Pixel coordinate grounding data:
····················
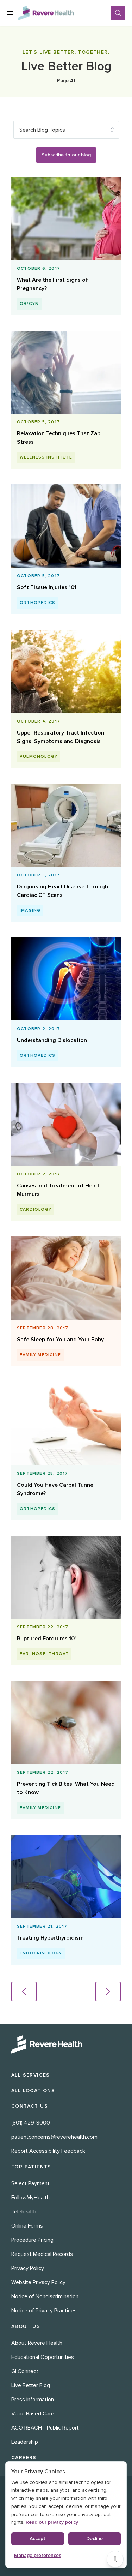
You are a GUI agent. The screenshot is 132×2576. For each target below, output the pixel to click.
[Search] (118, 13)
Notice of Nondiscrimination (44, 2296)
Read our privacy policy (52, 2522)
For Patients (31, 2167)
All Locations (33, 2090)
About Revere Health (36, 2343)
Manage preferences (37, 2555)
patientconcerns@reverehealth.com (54, 2136)
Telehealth (23, 2211)
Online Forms (27, 2225)
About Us (25, 2326)
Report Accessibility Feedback (48, 2151)
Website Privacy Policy (38, 2282)
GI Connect (24, 2371)
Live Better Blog (30, 2385)
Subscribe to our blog (66, 155)
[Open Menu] (10, 13)
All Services (30, 2075)
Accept (37, 2538)
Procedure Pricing (32, 2239)
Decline (94, 2538)
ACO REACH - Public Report (45, 2427)
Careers (24, 2458)
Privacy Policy (27, 2268)
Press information (32, 2399)
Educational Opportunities (42, 2357)
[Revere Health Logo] (64, 13)
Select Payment (30, 2183)
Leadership (24, 2441)
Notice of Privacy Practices (44, 2310)
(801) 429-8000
····················
Directions for this task: The answer must be every line from the records above that contains the word "Report", copied in full.

Your response:
Report Accessibility Feedback (48, 2151)
ACO REACH - Public Report (45, 2427)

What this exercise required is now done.